What to do
Below is a block of records; repeat each one exactly.

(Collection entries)
————
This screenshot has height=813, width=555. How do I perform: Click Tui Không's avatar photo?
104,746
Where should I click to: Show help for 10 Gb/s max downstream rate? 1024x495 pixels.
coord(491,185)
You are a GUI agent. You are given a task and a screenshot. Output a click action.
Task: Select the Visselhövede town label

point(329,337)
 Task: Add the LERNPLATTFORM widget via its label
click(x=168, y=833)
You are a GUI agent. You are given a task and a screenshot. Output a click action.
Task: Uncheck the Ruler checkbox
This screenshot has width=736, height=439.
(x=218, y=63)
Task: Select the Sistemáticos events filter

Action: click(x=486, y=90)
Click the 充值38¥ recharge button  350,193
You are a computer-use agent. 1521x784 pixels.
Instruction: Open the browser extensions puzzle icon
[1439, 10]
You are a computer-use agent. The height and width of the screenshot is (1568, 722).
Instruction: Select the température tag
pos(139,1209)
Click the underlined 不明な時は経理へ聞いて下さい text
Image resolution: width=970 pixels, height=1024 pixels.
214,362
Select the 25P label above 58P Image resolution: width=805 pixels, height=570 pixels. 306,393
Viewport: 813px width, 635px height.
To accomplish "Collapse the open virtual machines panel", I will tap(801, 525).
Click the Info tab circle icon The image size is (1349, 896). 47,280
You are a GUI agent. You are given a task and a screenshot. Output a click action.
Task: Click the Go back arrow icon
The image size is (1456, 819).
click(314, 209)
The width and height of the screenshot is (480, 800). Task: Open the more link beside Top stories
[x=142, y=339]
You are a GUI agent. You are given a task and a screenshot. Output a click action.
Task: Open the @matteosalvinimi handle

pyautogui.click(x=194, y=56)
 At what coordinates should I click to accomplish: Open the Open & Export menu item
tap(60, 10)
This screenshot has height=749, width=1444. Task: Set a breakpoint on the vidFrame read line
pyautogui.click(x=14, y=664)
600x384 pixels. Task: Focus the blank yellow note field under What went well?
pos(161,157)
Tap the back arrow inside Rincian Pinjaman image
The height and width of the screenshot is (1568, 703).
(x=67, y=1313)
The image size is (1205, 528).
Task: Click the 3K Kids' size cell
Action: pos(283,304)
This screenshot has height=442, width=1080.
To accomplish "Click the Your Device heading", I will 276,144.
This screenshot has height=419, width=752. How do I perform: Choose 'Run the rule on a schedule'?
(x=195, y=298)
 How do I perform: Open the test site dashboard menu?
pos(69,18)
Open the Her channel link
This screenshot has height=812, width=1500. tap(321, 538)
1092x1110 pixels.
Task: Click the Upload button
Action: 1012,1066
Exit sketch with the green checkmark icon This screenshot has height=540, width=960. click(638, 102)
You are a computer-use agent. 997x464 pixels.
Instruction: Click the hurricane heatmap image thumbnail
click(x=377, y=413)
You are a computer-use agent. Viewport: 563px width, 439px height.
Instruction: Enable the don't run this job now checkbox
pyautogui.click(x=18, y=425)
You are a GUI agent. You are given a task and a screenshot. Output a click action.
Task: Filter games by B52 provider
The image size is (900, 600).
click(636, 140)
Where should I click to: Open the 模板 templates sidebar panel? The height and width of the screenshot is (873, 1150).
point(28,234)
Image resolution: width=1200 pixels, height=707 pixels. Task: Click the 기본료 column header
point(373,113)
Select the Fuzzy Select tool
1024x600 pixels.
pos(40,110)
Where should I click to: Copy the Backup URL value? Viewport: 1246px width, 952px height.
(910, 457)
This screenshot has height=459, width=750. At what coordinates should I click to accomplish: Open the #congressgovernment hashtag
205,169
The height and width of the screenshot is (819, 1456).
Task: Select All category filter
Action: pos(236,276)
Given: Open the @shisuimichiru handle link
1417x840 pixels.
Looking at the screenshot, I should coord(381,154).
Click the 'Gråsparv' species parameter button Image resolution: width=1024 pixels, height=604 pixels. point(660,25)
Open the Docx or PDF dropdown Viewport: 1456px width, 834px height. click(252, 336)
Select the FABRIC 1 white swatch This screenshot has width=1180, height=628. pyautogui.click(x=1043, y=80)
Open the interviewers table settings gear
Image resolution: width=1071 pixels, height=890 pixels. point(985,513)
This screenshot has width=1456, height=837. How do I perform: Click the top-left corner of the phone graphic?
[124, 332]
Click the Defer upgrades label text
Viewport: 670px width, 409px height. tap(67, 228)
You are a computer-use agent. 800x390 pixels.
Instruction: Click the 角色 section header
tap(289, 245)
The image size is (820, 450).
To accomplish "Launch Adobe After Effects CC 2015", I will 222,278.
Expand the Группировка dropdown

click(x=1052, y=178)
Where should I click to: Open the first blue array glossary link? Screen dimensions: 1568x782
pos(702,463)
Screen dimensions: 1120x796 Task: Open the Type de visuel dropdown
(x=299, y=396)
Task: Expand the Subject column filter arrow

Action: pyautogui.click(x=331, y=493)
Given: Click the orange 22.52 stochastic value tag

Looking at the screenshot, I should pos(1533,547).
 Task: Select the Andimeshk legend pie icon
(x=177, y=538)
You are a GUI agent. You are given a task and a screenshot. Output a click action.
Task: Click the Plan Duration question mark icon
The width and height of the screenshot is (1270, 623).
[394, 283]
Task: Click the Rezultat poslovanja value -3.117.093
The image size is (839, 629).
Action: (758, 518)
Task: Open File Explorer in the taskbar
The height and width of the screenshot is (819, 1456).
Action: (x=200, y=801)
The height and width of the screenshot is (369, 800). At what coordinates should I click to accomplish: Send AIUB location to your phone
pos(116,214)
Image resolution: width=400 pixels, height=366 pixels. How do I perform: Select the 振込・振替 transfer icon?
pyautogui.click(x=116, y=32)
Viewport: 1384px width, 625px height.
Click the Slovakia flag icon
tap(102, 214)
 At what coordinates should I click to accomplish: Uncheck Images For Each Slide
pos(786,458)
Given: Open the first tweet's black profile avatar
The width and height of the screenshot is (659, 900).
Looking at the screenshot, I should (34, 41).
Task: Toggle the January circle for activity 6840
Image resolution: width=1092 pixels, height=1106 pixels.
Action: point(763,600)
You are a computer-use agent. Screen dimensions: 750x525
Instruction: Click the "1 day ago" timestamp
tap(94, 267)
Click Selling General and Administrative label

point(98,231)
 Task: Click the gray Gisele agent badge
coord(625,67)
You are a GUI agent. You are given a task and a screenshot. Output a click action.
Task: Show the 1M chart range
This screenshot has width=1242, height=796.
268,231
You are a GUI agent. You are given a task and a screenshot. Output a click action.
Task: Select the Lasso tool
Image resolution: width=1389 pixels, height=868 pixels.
————
Answer to the problem
This screenshot has height=813, width=555. How do I perform: Click Tui Không's avatar photo?
104,746
Where should I click to: Show help for 10 Gb/s max downstream rate? 1024x495 pixels.
coord(491,185)
You are a GUI agent. You are given a task and a screenshot. Output a click action.
Task: Select the Visselhövede town label

point(329,337)
 Task: Add the LERNPLATTFORM widget via its label
click(x=168, y=833)
You are a GUI agent. You are given a task and a screenshot. Output a click action.
Task: Uncheck the Ruler checkbox
This screenshot has width=736, height=439.
(x=218, y=63)
Task: Select the Sistemáticos events filter

Action: click(x=486, y=90)
Click the 充值38¥ recharge button  350,193
You are a computer-use agent. 1521x784 pixels.
Instruction: Open the browser extensions puzzle icon
[1439, 10]
You are a computer-use agent. The height and width of the screenshot is (1568, 722).
Instruction: Select the température tag
pos(139,1209)
Click the underlined 不明な時は経理へ聞いて下さい text
Image resolution: width=970 pixels, height=1024 pixels.
214,362
Select the 25P label above 58P Image resolution: width=805 pixels, height=570 pixels. 306,393
Viewport: 813px width, 635px height.
To accomplish "Collapse the open virtual machines panel", I will tap(801, 525).
Click the Info tab circle icon The image size is (1349, 896). 47,280
You are a GUI agent. You are given a task and a screenshot. Output a click action.
Task: Click the Go back arrow icon
The image size is (1456, 819).
click(314, 209)
The width and height of the screenshot is (480, 800). Task: Open the more link beside Top stories
[x=142, y=339]
You are a GUI agent. You are given a task and a screenshot. Output a click action.
Task: Open the @matteosalvinimi handle

pyautogui.click(x=194, y=56)
 At what coordinates should I click to accomplish: Open the Open & Export menu item
tap(60, 10)
This screenshot has height=749, width=1444. Task: Set a breakpoint on the vidFrame read line
pyautogui.click(x=14, y=664)
600x384 pixels. Task: Focus the blank yellow note field under What went well?
pos(161,157)
Tap the back arrow inside Rincian Pinjaman image
The height and width of the screenshot is (1568, 703).
(x=67, y=1313)
The image size is (1205, 528).
Task: Click the 3K Kids' size cell
Action: pos(283,304)
This screenshot has height=442, width=1080.
To accomplish "Click the Your Device heading", I will 276,144.
This screenshot has height=419, width=752. How do I perform: Choose 'Run the rule on a schedule'?
(x=195, y=298)
 How do I perform: Open the test site dashboard menu?
pos(69,18)
Open the Her channel link
This screenshot has height=812, width=1500. tap(321, 538)
1092x1110 pixels.
Task: Click the Upload button
Action: 1012,1066
Exit sketch with the green checkmark icon This screenshot has height=540, width=960. click(638, 102)
You are a computer-use agent. 997x464 pixels.
Instruction: Click the hurricane heatmap image thumbnail
click(x=377, y=413)
You are a computer-use agent. Viewport: 563px width, 439px height.
Instruction: Enable the don't run this job now checkbox
pyautogui.click(x=18, y=425)
You are a GUI agent. You are given a task and a screenshot. Output a click action.
Task: Filter games by B52 provider
The image size is (900, 600).
click(636, 140)
Where should I click to: Open the 模板 templates sidebar panel? The height and width of the screenshot is (873, 1150).
point(28,234)
Image resolution: width=1200 pixels, height=707 pixels. Task: Click the 기본료 column header
point(373,113)
Select the Fuzzy Select tool
1024x600 pixels.
pos(40,110)
Where should I click to: Copy the Backup URL value? Viewport: 1246px width, 952px height.
(910, 457)
This screenshot has height=459, width=750. At what coordinates should I click to accomplish: Open the #congressgovernment hashtag
205,169
The height and width of the screenshot is (819, 1456).
Task: Select All category filter
Action: pos(236,276)
Given: Open the @shisuimichiru handle link
1417x840 pixels.
Looking at the screenshot, I should coord(381,154).
Click the 'Gråsparv' species parameter button Image resolution: width=1024 pixels, height=604 pixels. point(660,25)
Open the Docx or PDF dropdown Viewport: 1456px width, 834px height. click(252, 336)
Select the FABRIC 1 white swatch This screenshot has width=1180, height=628. pyautogui.click(x=1043, y=80)
Open the interviewers table settings gear
Image resolution: width=1071 pixels, height=890 pixels. point(985,513)
This screenshot has width=1456, height=837. How do I perform: Click the top-left corner of the phone graphic?
[124, 332]
Click the Defer upgrades label text
Viewport: 670px width, 409px height. tap(67, 228)
You are a computer-use agent. 800x390 pixels.
Instruction: Click the 角色 section header
tap(289, 245)
The image size is (820, 450).
To accomplish "Launch Adobe After Effects CC 2015", I will 222,278.
Expand the Группировка dropdown

click(x=1052, y=178)
Where should I click to: Open the first blue array glossary link? Screen dimensions: 1568x782
pos(702,463)
Screen dimensions: 1120x796 Task: Open the Type de visuel dropdown
(x=299, y=396)
Task: Expand the Subject column filter arrow

Action: pyautogui.click(x=331, y=493)
Given: Click the orange 22.52 stochastic value tag

Looking at the screenshot, I should pos(1533,547).
 Task: Select the Andimeshk legend pie icon
(x=177, y=538)
You are a GUI agent. You are given a task and a screenshot. Output a click action.
Task: Click the Plan Duration question mark icon
The width and height of the screenshot is (1270, 623).
[394, 283]
Task: Click the Rezultat poslovanja value -3.117.093
The image size is (839, 629).
Action: (758, 518)
Task: Open File Explorer in the taskbar
The height and width of the screenshot is (819, 1456).
Action: (x=200, y=801)
The height and width of the screenshot is (369, 800). At what coordinates should I click to accomplish: Send AIUB location to your phone
pos(116,214)
Image resolution: width=400 pixels, height=366 pixels. How do I perform: Select the 振込・振替 transfer icon?
pyautogui.click(x=116, y=32)
Viewport: 1384px width, 625px height.
Click the Slovakia flag icon
tap(102, 214)
 At what coordinates should I click to accomplish: Uncheck Images For Each Slide
pos(786,458)
Given: Open the first tweet's black profile avatar
The width and height of the screenshot is (659, 900).
Looking at the screenshot, I should (34, 41).
Task: Toggle the January circle for activity 6840
Image resolution: width=1092 pixels, height=1106 pixels.
Action: point(763,600)
You are a computer-use agent. Screen dimensions: 750x525
Instruction: Click the "1 day ago" timestamp
tap(94, 267)
Click Selling General and Administrative label

point(98,231)
 Task: Click the gray Gisele agent badge
coord(625,67)
You are a GUI agent. You are given a task and a screenshot. Output a click action.
Task: Show the 1M chart range
This screenshot has width=1242, height=796.
268,231
You are a GUI agent. You are given a task and a screenshot. Output a click action.
Task: Select the Lasso tool
Image resolution: width=1389 pixels, height=868 pixels.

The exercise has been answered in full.